Ea, ya está, ya he lanzado dos o tres improperios: haciendo
amiguitos, para variar. Que nadie se dé por aludido. O sí.
Grosso (muy grosso)
modo, la epistocracia parte de la idea de que no todos debemos
tener derecho al voto. Bueno, esto así dicho suena muy bestia, pero
es por resumir. En realidad, subyace la certeza de que no todo el
mundo vota desde el conocimiento y la responsabilidad. Y, claro,
cuando el votante resulta ineducado, irresponsable o directamente
necio… pues pasa lo que pasa. Que Jesús Gil (Dios lo tenga en su
oronda Gloria) se convierte en alcalde de Marbella, por ejemplo.
¿Cómo se arregla esto? Pues admitiendo que las bondades del
sufragio universal son una falacia. El hecho de que mi voto valga lo
mismo que el de José Luis Sampedro, por citar a uno de mis ídolos
más venerados, me da auténtica vergüenza. Por lo pequeño que me
veo ante el espejo de semejante estatura espiritual y moral. Al mismo
tiempo, que el rumbo de la sociedad lo dibujen (a través de las
urnas) los hooligans que el otro día se pasaron cuatro pueblos (por
decirlo de una forma suave) en la Plaza Mayor de Madrid… pues me da
bastante miedo. Y explica muchas cosas. El que defienda que todos los
votos valgan igual, que se atenga a las consecuencias y no se queje
luego. Ahí lo llevas, por hacerte el guay.
Me resulta difícil
desgranar aquí todos mis argumentos en contra de la democracia (o,
por matizar, como dije más arriba, de esta democracia a la que tanto
cariño le tienen algunos). Para empezar, hay que ser muy ingenuo
para creer que, de verdad, las decisiones que efectivamente toman
nuestros gobernantes emanan del pueblo. Es más: hay que ser muy
ingenuo para creer que nuestros gobernantes son los que efectivamente
toman las decisiones importantes en este mundo tan retorcido que nos
ha tocado habitar. Pero bueno, por no entrar en más Honduras
(capital, Tegucigalpa); y volviendo a la epistocracia, lo mínimo
para que se despacha es garantizar que el votante sabe lo que está
votando. No digo que se restrinja el derecho al voto a gente con
estudios superiores, o a determinadas elites intelectuales, o a
eruditos de uno u otro pelaje. Simplemente pienso que no estaría mal
que, antes de que un ciudadano cualquiera deposite su papeletita en
la urna (con las enormes consecuencias que, teóricamente, ese gesto
conlleva); la sociedad cuente con algún tipo de garantía de que esa
papeleta recoge la voluntad formada de quien la ha elegido entre
otras muchas opciones. Ojo, que aquí lo importante es el adjetivo
especificativo “FORMADA”. Vamos, que el fulano que vota sepa, por
lo menos, qué leches está votando. ¡Qué menos que eso, digo yo!

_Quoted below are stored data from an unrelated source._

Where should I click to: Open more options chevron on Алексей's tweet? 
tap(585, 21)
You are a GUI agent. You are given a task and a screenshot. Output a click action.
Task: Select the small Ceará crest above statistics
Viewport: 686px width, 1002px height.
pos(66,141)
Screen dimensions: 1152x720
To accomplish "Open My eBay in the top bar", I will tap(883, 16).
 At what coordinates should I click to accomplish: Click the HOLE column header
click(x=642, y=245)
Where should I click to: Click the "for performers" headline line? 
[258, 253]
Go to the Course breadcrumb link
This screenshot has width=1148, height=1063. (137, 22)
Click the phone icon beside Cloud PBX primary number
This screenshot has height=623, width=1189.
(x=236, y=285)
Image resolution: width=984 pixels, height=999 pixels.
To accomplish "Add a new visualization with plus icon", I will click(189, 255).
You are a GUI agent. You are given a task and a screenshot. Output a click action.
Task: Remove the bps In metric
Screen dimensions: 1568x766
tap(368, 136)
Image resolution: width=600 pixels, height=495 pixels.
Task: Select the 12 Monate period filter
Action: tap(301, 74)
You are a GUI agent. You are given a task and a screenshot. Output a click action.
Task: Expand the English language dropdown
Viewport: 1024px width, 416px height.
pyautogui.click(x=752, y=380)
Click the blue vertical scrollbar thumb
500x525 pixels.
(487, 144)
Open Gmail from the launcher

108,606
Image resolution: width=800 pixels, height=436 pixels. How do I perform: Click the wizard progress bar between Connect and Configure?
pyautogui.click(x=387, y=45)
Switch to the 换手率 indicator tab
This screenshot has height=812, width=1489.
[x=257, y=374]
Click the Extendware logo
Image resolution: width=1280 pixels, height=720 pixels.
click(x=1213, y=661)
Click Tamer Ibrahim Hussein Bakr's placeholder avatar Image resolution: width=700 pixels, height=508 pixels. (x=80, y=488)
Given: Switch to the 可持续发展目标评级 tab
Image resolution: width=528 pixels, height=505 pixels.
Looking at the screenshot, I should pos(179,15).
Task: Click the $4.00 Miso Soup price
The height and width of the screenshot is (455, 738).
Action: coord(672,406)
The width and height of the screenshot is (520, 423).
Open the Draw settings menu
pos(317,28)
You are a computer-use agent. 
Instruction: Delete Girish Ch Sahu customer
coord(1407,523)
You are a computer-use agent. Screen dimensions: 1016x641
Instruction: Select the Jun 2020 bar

Un examencito previo para demostrar su conocimiento mínimo de los
distintos programas electorales en liza podría resultar muy útil.
Claro, que para eso los programas electorales tendrían que servir
para algo más que para rellenar papeles a expuertas. Si es que al
final el iluso soy yo. En fin…
Para terminar de tocar los
cataplines, quiero subrayar que toda esta paja mental surge de otra
idea más profunda, y, seguramente, aún más políticamente
incorrecta. No, señores, no, no todos y todas somos iguales. Ni
física, ni intelectual, ni emocional, ni moralmente. Negar esa
realidad me parece un ejercicio de cinismo tremendo. Y aceptarla, en
cambio, lo mismo nos ayudaba a construir una sociedad mejor (sea
“mejor” lo que quiera que sea).
Todo esto, de pronto, me ha
recordado una canción muy certera de “Avenue Q”, el musical cuya
banda sonora llena de sonidos y mensajes mis paseos en los últimos
meses. Hay que estar muy pendientes de la letra.
Vaya telita de
actualización. Caótica y farragosa a partes iguales. Será la
falta de costumbre, digo yo. O que me meto en más líos que Leticia
Sabater en Supervivientes. O en cualquier sitio, vaya.